Cyril Hume


Cyril Hume was an American novelist and screenwriter.
Hume was a graduate of Yale University, where he edited campus humor magazine The Yale Record. He was an editor of the collection The Yale Record Book of Verse: 1872–1922.
One year out of college, Hume was a $25-a-week "cub reporter" for the New York World when he wrote his first novel, Wife of the Centaur. It was published by the George H. Doran Company in October 1923 and listed at $2.50 as "A novel of youth and love today so poignant and vivid that it will attract wide attention." On November 22, he sold the motion-picture rights for $25,000.

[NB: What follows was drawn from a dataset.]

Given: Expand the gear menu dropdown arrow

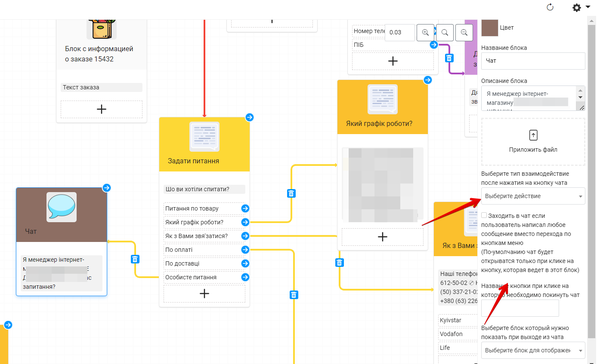Looking at the screenshot, I should click(588, 7).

Hume wrote for 29 films between 1924 and 1966, including Tarzan the Ape Man, Flying Down to Rio, The Great Gatsby, Tokyo Joe and Forbidden Planet.

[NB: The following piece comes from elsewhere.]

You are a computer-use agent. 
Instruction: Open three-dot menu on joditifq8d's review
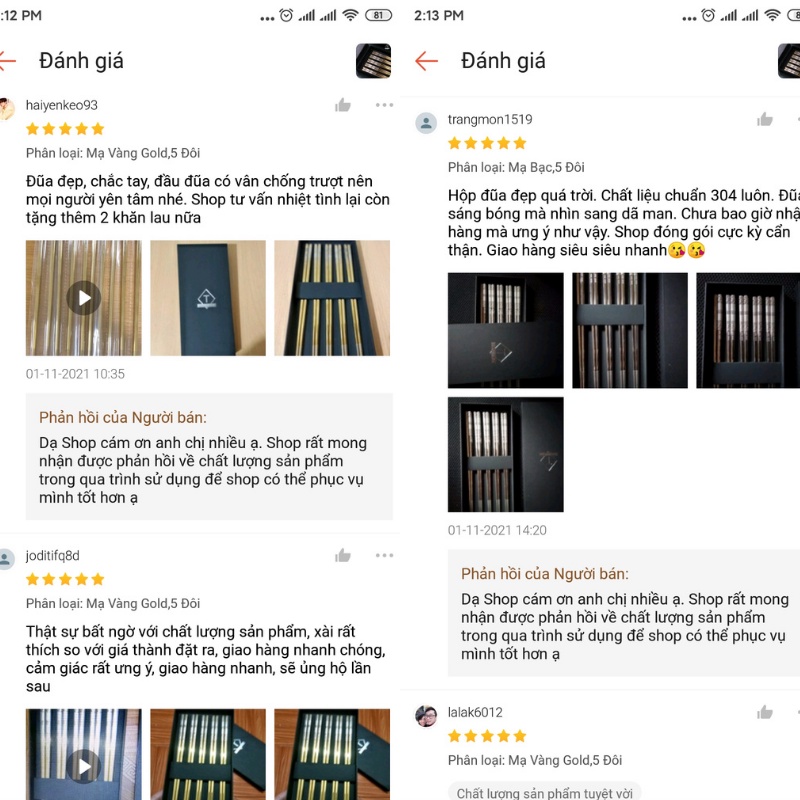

Hume died on March 26, 1966, just 10 days after his 66th birthday, at his home in Palos Verdes, California, and was buried in the Whispering Pines section of Forest Lawn Memorial Park, Glendale.

Published books

The Library of Congress catalogs eight books as by Hume. One 1927 review of Street of the Malcontents and Other Stories notes that he has published three novels, and here "has collected his first book of short stories, five of which are contributions from the European scene."